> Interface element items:
--*--
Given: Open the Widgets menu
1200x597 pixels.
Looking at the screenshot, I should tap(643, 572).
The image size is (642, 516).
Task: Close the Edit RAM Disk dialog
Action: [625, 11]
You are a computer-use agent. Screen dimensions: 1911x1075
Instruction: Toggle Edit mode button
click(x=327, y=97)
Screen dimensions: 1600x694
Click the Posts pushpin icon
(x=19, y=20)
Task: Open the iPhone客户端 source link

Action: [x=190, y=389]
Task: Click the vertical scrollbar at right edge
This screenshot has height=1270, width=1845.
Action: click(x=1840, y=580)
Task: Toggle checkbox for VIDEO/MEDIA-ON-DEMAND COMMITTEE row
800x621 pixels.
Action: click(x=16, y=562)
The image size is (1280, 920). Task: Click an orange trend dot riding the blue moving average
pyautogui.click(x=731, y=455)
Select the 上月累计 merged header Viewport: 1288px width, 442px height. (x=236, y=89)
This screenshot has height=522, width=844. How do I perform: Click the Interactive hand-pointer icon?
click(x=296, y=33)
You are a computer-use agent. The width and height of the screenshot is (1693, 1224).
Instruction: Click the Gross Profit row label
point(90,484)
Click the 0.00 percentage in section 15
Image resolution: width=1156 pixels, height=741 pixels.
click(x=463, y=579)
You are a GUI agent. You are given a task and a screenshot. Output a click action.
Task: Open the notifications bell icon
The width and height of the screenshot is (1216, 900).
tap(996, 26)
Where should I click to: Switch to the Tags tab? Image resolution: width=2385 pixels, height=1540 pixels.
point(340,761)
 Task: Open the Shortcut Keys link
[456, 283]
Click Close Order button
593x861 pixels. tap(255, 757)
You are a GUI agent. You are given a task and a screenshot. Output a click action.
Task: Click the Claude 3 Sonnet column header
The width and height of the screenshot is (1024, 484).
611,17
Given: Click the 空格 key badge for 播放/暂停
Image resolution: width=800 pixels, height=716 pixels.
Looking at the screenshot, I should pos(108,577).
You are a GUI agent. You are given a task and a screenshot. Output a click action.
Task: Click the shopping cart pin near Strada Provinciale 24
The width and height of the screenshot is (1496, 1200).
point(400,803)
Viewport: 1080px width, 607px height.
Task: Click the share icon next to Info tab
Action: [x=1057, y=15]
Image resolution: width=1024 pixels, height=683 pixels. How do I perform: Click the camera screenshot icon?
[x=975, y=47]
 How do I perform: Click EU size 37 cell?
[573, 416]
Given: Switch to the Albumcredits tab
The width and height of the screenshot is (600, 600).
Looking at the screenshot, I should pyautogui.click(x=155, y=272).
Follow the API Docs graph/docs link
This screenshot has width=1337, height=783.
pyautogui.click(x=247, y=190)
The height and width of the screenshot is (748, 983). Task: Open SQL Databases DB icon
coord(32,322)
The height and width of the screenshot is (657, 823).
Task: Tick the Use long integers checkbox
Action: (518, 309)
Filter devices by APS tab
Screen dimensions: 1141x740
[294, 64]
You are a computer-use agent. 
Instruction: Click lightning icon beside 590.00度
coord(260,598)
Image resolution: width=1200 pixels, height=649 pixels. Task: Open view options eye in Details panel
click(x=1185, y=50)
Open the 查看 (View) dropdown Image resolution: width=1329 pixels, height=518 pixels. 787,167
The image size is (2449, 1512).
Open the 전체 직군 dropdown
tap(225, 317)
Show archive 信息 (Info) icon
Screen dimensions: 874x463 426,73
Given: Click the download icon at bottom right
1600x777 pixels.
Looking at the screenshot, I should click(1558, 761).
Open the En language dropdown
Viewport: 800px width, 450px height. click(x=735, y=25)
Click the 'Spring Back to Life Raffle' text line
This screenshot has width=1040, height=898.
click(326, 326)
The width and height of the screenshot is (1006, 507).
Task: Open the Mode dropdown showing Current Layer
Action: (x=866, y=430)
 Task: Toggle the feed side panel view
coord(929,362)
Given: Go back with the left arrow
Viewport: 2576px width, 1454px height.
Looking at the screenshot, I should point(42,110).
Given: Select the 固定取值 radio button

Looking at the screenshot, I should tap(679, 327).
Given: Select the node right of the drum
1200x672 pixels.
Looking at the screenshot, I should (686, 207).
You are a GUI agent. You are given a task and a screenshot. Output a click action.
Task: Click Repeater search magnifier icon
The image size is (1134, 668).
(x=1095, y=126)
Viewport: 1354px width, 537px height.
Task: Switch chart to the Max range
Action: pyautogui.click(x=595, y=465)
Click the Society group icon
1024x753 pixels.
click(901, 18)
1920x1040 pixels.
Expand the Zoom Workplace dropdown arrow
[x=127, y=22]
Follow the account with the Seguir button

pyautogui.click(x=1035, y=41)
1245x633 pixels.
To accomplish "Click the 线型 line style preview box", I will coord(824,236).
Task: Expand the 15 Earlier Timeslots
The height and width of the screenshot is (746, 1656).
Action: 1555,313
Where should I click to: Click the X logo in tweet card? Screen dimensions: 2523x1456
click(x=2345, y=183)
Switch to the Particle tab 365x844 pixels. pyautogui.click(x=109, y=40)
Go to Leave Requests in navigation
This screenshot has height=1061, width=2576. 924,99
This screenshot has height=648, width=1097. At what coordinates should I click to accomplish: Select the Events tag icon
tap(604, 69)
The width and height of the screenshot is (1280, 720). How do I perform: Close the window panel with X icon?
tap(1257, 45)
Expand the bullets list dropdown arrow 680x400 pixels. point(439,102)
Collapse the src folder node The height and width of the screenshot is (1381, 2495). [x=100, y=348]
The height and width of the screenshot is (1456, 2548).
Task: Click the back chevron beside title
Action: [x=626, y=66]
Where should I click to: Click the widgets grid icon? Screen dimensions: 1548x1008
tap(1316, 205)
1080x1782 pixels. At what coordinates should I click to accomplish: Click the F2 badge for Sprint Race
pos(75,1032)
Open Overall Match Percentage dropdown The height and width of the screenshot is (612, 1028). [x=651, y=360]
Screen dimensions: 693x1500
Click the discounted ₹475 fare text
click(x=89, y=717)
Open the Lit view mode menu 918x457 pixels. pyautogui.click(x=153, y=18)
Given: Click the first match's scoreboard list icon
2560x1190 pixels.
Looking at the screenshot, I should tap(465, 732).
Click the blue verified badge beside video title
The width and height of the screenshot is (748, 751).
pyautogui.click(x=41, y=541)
--*--
> Work instructions: Copy the items above word for word, from the first line through the line containing "Action: click(x=1840, y=580)", including that line.

> Exercise result:
Given: Open the Widgets menu
1200x597 pixels.
Looking at the screenshot, I should tap(643, 572).
The image size is (642, 516).
Task: Close the Edit RAM Disk dialog
Action: [625, 11]
You are a computer-use agent. Screen dimensions: 1911x1075
Instruction: Toggle Edit mode button
click(x=327, y=97)
Screen dimensions: 1600x694
Click the Posts pushpin icon
(x=19, y=20)
Task: Open the iPhone客户端 source link

Action: [x=190, y=389]
Task: Click the vertical scrollbar at right edge
This screenshot has height=1270, width=1845.
Action: click(x=1840, y=580)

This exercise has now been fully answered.